In the absence of mass m1 in the Atwood machine, and with m2 greater than m1, the acceleration of block m2 simplifies to the gravitational constant g, acting upward due to the net gravitational force.
In the given Atwood machine scenario, where two blocks of masses m1 and m2 are connected by a massless rope over a frictionless pulley, we explore a special case where m1 is not present, and m2 is greater than m1. Taking upward as the positive direction, and considering the gravitational constant g to be positive, we can analyze the acceleration of the block with mass m2 in this simplified system.
In this special case, with only m2 present, the net force acting on m2 is solely due to its weight. According to Newton's second law (F = ma), the force acting on m2 is given by the gravitational force:
F = m2 * g
Here, m2 is the mass of block m2 and g is the gravitational constant. As m2 is greater than m1, the net force is directed downward. The resulting acceleration (a) is determined by the ratio of the net force to m2:
a = F / m2 = (m2 * g) / m2 = g
In this special scenario, the acceleration of the block with mass m2 is equal to the gravitational constant g, and it acts in the positive direction, which is upward.

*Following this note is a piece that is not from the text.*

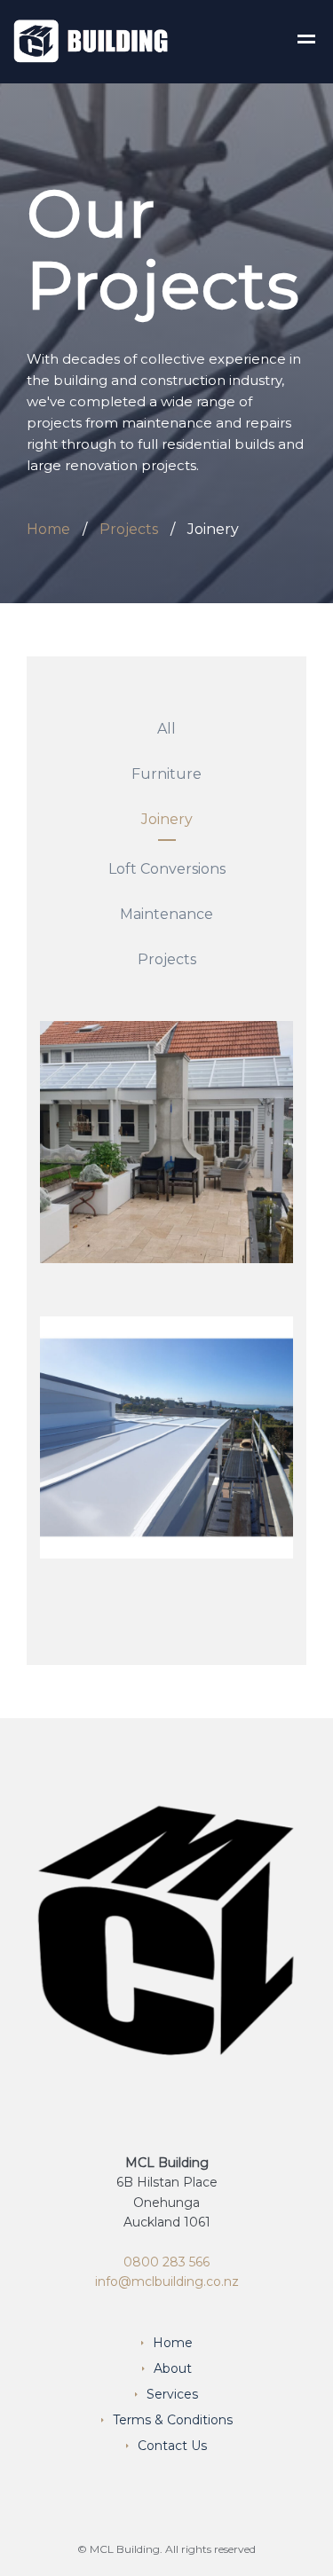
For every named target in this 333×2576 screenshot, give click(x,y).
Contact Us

The question probable may be:
(Figure 1) shows an Atwood machine that consists of two blocks (of masses 11 and m₂) tied together with a massless rope that passes over a fixed, perfect (massless and frictionless) pulley. In this problem you'll investigate some special cases where physical variables describing the Atwood machine take on miting values. Often, examining special cases will simplify a problem, so that the solution may be found from inspection or from the results of a problem you've already seen. In the figure mass 2 is greater than mass 1
For problem, take upward to be the positive direction and take the gravitational constant, g, to be positive. for the same special case (the block of mass m1 not present), what is the acceleration of the block of mass m2?